▶ **Work to do**: Output the records from the line containing "This screenshot has width=1214, height=573." down through the line containing "pyautogui.click(x=24, y=549)", both included, as a Markdown table with the columns Row and Line, giving each line a row number and leaving blank lines out.

(begin)

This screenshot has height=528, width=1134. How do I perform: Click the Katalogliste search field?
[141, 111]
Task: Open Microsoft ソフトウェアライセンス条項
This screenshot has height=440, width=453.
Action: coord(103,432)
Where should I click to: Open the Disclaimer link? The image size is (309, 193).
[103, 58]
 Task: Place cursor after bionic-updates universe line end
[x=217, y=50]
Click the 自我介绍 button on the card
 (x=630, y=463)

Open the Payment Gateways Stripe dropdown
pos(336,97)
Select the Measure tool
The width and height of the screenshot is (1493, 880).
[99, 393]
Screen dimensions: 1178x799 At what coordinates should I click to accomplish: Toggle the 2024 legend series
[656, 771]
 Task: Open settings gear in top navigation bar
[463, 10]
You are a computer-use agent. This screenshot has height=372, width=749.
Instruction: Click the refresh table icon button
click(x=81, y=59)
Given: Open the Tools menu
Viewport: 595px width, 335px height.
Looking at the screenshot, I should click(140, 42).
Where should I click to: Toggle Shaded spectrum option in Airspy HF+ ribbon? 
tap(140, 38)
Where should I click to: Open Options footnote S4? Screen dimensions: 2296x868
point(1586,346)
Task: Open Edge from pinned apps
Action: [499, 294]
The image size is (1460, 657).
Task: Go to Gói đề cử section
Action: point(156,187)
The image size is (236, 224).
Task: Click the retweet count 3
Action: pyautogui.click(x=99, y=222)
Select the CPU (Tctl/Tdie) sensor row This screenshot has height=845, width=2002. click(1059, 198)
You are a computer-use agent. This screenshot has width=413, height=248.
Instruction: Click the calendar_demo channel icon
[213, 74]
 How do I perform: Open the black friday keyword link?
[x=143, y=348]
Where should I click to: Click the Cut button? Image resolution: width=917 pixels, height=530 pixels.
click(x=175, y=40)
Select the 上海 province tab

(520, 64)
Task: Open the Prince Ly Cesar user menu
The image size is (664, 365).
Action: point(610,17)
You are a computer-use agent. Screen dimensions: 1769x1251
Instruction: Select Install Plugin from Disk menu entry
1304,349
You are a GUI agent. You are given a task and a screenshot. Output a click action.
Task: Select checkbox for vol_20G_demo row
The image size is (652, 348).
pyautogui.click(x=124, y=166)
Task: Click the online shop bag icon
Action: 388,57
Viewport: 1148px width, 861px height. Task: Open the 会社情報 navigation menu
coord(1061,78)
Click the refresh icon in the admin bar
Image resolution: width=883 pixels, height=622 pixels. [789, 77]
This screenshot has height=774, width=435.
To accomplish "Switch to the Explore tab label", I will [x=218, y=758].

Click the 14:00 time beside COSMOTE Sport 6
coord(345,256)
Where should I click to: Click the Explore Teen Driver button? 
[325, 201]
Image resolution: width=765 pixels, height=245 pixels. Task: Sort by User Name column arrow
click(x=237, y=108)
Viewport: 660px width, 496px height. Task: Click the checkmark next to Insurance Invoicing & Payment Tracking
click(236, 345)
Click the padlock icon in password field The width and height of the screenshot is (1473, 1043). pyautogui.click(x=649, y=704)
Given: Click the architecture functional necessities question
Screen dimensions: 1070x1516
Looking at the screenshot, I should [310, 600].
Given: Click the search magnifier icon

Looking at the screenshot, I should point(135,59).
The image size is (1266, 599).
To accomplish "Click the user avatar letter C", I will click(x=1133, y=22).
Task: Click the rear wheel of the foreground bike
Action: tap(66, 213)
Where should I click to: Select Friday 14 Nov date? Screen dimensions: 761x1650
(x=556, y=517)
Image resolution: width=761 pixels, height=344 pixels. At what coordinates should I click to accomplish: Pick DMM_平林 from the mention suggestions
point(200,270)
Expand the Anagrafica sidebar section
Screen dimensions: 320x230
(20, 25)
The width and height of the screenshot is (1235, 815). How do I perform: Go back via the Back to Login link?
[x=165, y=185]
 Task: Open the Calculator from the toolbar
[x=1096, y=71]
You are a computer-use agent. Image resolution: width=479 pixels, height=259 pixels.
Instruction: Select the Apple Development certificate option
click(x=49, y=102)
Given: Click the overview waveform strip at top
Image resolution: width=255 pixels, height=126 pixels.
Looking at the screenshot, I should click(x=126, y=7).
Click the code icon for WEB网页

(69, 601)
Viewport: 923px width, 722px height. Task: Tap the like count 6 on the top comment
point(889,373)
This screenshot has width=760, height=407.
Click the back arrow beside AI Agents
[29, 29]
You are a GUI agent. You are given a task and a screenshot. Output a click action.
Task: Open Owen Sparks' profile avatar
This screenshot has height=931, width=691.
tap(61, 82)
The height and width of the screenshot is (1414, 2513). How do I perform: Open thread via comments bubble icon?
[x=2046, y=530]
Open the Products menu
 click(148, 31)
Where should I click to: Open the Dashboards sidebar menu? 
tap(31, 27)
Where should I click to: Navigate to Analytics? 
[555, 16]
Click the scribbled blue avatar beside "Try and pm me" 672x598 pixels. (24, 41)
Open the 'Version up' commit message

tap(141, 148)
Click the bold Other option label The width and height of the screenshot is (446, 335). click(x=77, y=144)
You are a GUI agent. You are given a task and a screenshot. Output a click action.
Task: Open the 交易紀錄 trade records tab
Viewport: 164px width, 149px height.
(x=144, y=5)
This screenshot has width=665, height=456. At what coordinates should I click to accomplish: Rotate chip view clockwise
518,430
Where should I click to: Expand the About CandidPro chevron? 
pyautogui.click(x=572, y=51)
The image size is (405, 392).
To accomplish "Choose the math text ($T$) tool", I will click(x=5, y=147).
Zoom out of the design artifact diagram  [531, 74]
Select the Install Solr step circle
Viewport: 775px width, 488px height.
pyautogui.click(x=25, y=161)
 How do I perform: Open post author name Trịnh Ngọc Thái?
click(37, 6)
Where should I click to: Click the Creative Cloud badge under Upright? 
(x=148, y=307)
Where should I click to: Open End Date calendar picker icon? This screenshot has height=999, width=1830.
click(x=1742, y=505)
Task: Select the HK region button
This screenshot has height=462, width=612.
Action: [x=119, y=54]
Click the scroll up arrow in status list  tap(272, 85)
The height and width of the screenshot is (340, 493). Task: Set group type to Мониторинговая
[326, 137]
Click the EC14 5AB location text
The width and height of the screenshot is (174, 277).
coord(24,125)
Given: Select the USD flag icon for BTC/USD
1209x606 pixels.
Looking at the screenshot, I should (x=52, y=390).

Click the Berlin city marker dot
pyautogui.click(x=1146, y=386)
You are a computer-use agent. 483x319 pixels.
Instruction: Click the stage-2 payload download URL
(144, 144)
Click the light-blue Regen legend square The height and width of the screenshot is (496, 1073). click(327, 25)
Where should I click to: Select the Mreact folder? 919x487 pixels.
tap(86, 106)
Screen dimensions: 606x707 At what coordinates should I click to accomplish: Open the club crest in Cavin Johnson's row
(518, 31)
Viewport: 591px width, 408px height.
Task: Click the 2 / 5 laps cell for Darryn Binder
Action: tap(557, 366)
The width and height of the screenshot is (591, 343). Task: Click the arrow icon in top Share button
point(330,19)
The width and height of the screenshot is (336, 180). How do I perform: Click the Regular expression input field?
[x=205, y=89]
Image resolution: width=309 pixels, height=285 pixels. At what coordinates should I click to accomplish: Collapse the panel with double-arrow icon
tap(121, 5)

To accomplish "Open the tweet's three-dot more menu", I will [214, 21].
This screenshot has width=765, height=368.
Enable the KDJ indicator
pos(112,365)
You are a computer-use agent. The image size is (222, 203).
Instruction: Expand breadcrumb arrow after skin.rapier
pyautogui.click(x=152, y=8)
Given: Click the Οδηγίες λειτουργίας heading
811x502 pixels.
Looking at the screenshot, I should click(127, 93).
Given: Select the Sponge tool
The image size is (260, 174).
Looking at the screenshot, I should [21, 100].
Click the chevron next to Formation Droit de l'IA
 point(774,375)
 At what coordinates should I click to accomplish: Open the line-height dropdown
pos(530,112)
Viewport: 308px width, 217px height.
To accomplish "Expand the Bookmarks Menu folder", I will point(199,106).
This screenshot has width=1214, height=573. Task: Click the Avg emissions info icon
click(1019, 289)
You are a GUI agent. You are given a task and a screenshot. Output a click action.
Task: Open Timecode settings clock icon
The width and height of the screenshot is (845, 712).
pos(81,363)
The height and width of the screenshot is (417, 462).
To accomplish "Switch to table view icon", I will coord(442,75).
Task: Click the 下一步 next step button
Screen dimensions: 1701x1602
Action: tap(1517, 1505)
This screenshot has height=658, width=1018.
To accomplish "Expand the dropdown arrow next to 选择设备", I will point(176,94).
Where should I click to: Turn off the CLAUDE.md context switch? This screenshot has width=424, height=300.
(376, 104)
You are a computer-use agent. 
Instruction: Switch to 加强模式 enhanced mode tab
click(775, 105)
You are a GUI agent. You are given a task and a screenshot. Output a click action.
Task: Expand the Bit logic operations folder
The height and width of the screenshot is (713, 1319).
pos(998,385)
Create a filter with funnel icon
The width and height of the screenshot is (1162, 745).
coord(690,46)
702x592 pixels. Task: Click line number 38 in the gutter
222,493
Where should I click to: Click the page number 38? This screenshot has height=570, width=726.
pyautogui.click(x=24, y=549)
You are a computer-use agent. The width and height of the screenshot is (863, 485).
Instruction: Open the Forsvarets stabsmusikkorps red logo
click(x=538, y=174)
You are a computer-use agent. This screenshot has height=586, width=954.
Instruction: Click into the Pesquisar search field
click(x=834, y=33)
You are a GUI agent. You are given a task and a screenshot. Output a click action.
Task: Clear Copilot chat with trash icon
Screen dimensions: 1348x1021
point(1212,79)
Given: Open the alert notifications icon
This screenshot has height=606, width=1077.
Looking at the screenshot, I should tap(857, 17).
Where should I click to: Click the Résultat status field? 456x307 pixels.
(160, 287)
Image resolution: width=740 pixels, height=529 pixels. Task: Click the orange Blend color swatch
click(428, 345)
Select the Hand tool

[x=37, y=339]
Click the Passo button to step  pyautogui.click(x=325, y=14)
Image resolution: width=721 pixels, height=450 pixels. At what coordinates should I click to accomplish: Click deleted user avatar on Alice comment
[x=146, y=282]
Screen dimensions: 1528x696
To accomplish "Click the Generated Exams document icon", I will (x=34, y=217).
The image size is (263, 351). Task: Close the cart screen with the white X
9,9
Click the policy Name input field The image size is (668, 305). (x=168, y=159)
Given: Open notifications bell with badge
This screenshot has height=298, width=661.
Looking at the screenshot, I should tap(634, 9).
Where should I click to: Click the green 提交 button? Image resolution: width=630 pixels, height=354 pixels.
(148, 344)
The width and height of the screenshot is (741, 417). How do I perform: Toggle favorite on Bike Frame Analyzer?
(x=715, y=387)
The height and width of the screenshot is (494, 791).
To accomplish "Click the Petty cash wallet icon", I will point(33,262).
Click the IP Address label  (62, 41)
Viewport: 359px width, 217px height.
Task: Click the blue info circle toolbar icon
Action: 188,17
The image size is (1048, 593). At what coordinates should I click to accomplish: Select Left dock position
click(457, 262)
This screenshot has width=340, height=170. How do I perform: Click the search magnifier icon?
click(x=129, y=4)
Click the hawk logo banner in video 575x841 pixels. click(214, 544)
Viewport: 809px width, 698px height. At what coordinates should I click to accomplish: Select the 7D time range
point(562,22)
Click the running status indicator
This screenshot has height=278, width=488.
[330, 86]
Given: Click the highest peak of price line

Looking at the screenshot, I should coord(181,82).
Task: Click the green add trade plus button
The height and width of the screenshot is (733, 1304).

(end)

▶ **Completed exercise**:
| Row | Line |
|---|---|
| 1 | This screenshot has width=1214, height=573. Task: Click the Avg emissions info icon |
| 2 | click(1019, 289) |
| 3 | You are a GUI agent. You are given a task and a screenshot. Output a click action. |
| 4 | Task: Open Timecode settings clock icon |
| 5 | The width and height of the screenshot is (845, 712). |
| 6 | pos(81,363) |
| 7 | The height and width of the screenshot is (417, 462). |
| 8 | To accomplish "Switch to table view icon", I will coord(442,75). |
| 9 | Task: Click the 下一步 next step button |
| 10 | Screen dimensions: 1701x1602 |
| 11 | Action: tap(1517, 1505) |
| 12 | This screenshot has height=658, width=1018. |
| 13 | To accomplish "Expand the dropdown arrow next to 选择设备", I will point(176,94). |
| 14 | Where should I click to: Turn off the CLAUDE.md context switch? This screenshot has width=424, height=300. |
| 15 | (376, 104) |
| 16 | You are a computer-use agent.  |
| 17 | Instruction: Switch to 加强模式 enhanced mode tab |
| 18 | click(775, 105) |
| 19 | You are a GUI agent. You are given a task and a screenshot. Output a click action. |
| 20 | Task: Expand the Bit logic operations folder |
| 21 | The height and width of the screenshot is (713, 1319). |
| 22 | pos(998,385) |
| 23 | Create a filter with funnel icon |
| 24 | The width and height of the screenshot is (1162, 745). |
| 25 | coord(690,46) |
| 26 | 702x592 pixels. Task: Click line number 38 in the gutter |
| 27 | 222,493 |
| 28 | Where should I click to: Click the page number 38? This screenshot has height=570, width=726. |
| 29 | pyautogui.click(x=24, y=549) |